=== Data rows ===

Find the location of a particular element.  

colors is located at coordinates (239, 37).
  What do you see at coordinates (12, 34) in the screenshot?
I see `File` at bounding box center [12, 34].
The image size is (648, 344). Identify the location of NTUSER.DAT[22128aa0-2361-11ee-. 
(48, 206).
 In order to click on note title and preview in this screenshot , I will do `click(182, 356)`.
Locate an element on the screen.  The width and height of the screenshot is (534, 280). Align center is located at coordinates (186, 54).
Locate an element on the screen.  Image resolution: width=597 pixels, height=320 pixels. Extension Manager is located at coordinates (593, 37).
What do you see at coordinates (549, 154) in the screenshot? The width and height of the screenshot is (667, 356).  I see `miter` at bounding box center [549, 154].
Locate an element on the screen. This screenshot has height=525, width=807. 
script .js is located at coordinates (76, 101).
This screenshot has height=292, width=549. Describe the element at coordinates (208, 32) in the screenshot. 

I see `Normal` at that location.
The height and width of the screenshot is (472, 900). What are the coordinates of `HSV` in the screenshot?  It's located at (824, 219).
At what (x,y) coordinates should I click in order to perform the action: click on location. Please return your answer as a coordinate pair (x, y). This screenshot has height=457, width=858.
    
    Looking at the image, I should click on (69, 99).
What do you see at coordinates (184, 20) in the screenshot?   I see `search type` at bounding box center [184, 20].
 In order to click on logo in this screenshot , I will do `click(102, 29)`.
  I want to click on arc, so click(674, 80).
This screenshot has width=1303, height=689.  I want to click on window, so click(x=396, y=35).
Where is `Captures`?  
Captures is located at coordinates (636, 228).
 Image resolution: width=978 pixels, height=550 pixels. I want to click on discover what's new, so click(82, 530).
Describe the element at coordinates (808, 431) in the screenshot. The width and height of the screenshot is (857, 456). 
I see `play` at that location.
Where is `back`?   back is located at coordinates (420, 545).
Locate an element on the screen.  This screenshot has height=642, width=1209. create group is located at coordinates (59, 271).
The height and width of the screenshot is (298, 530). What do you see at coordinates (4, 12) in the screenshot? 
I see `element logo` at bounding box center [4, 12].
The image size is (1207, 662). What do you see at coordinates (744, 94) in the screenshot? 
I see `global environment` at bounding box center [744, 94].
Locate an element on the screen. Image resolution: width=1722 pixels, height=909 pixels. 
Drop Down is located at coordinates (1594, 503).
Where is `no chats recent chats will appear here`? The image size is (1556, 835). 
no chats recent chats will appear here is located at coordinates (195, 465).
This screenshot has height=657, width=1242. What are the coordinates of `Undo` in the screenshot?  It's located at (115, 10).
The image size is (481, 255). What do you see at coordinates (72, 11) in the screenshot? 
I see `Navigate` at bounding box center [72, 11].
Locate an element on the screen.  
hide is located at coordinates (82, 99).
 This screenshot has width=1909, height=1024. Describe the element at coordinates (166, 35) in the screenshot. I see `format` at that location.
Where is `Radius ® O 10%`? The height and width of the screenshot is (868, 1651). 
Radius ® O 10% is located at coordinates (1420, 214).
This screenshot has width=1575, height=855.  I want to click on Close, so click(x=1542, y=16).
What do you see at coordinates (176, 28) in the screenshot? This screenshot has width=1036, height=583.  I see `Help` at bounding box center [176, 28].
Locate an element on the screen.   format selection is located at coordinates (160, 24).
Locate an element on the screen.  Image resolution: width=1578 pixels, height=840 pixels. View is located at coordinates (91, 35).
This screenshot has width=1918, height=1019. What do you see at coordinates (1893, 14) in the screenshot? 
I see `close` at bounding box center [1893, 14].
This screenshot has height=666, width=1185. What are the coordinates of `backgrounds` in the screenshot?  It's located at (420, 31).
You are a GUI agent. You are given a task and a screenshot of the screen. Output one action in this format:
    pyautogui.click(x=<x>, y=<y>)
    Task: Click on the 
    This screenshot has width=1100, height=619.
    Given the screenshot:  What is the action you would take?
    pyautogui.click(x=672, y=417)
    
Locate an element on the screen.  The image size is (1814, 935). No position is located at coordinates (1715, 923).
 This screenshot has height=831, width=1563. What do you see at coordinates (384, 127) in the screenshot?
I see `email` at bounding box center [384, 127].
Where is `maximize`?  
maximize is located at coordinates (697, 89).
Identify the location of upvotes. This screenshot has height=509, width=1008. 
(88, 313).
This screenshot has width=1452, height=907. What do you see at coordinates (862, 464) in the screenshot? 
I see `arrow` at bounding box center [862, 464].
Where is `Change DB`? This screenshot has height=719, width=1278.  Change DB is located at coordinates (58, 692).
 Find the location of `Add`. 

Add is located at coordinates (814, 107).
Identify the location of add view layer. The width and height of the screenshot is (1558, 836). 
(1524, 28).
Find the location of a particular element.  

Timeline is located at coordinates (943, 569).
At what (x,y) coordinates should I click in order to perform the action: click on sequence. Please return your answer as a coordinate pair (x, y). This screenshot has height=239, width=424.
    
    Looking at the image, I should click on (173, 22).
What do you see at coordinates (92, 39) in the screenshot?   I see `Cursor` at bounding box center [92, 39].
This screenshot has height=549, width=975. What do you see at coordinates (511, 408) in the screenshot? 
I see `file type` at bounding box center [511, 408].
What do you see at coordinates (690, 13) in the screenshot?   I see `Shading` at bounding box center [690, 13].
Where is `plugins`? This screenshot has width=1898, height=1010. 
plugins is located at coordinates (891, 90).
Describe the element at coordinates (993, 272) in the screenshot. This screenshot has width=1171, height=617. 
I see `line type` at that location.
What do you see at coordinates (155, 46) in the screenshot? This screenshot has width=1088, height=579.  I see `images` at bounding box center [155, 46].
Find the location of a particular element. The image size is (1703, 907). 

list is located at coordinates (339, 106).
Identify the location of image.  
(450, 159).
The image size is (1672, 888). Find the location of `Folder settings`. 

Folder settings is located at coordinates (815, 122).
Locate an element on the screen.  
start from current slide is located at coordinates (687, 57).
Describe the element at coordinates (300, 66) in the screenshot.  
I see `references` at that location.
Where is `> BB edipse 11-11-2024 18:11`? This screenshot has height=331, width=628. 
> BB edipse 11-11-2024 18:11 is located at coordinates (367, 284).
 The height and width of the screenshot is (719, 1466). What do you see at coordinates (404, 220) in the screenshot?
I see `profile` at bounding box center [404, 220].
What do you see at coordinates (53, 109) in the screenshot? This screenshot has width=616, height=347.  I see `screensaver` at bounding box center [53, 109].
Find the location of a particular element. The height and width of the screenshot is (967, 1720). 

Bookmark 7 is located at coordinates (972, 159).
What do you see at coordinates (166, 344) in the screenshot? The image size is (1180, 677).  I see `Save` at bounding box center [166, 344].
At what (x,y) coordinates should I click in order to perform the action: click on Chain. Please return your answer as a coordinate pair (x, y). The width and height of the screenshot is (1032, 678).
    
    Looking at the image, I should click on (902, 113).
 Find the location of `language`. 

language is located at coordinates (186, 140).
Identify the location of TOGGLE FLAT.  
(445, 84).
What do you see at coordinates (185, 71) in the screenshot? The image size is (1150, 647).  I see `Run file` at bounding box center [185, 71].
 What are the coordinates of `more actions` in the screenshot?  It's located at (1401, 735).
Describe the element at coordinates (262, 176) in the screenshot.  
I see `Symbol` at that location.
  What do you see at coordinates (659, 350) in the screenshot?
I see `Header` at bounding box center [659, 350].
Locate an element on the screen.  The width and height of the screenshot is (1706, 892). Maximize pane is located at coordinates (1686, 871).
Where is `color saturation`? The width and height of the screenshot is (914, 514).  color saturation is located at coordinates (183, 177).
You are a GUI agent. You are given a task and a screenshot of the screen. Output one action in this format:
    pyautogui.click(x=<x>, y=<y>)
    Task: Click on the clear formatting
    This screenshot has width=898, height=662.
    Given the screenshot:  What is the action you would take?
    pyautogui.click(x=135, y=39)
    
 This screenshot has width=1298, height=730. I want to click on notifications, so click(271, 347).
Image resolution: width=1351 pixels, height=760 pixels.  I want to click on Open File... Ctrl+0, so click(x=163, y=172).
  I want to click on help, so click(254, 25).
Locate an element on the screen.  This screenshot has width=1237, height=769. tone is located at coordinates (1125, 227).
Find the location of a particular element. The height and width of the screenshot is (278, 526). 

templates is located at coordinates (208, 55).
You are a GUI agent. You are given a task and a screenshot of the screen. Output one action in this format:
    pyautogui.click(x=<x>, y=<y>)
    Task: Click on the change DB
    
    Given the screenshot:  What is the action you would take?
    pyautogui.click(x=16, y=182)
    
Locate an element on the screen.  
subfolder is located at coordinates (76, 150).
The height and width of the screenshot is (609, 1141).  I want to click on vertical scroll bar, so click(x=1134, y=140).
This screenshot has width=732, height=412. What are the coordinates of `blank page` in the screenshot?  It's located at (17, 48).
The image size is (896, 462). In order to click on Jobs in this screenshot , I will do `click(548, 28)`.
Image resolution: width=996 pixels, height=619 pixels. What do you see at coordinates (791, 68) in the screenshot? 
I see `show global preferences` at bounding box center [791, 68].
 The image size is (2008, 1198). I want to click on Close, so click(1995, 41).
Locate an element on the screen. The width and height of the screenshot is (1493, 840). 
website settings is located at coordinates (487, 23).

===

- [Problem to work on] Quote the rows above word for word, from the line with "This screenshot has height=657, width=1242." up to and including the line with "Radius ® O 10% is".

- [Task output]
This screenshot has height=657, width=1242. What are the coordinates of `Undo` in the screenshot?  It's located at (115, 10).
The image size is (481, 255). What do you see at coordinates (72, 11) in the screenshot? 
I see `Navigate` at bounding box center [72, 11].
Locate an element on the screen.  
hide is located at coordinates (82, 99).
 This screenshot has width=1909, height=1024. Describe the element at coordinates (166, 35) in the screenshot. I see `format` at that location.
Where is `Radius ® O 10%`? The height and width of the screenshot is (868, 1651). 
Radius ® O 10% is located at coordinates (1420, 214).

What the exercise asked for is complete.